Detect Fast-Flux Domains Through Response Time Differences

A fast-flux service network (FFSN) uses dynamic DNS to map a dynamic domain, called fast-flux domain (FF domain), to various IP addresses and uses flux bots to redirect network traffic. Due to its powerful capability to conceal the hosts hidden behind the flux bots, FFSNs are widely adopted by attackers to cover various scams. Although diverse promising solutions have been proposed to detect FF domains, they face the same problem-different countermeasures could be used to bypass their detection. Hence, it becomes a critical issue to develop a new detection solution.

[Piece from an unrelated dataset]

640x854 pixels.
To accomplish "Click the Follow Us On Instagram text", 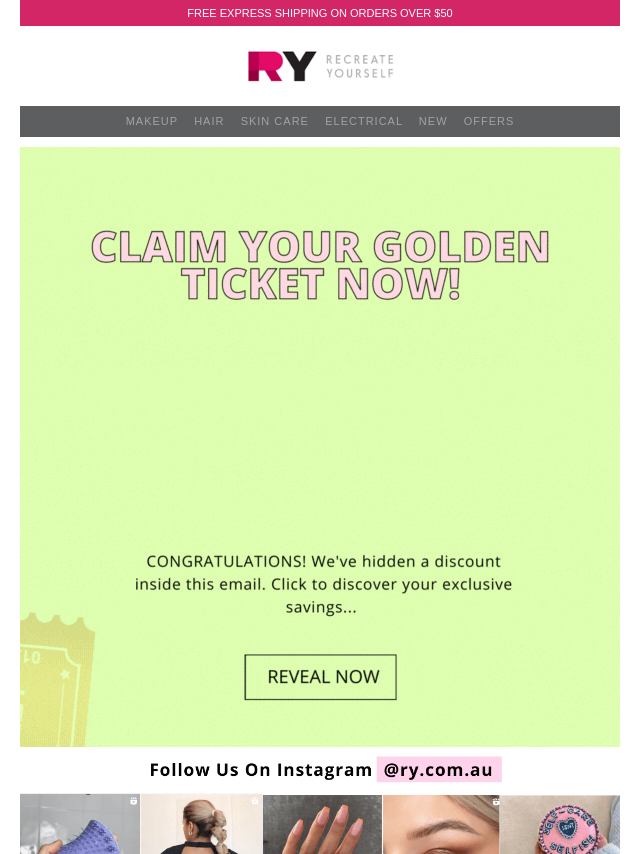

According to our survey, unlike normal network services that use dynamic DNS to balance the workloads of their hosts, FFSNs utilize dynamic DNS to hide important bots. As a result, the response time of subsequent requests to an FF domain becomes more fluctuating. Based on the response time differences, this paper develops a new metric, Fast-Flux Score (FF-Score), to detect FF domains. Our system, called fast-flux domain detector (FFDD), is used on a computer that could be an end host or an IDS. A user with a set of unknown URLs, which may be obtained from spam or social networks, can simply determine whether they are benign domains or fast-flux ones using FFDD. Experimental results show that FFDD can accurately detect FF domains with only a 0.3% false positive rate and a 2% false negative rate. It takes less than 20 min for FFDD to determine whether a domain is an FF domain. In addition, FFDD is a lightweight stand-alone system; hence, it does not require special support from an ISP or any other network service.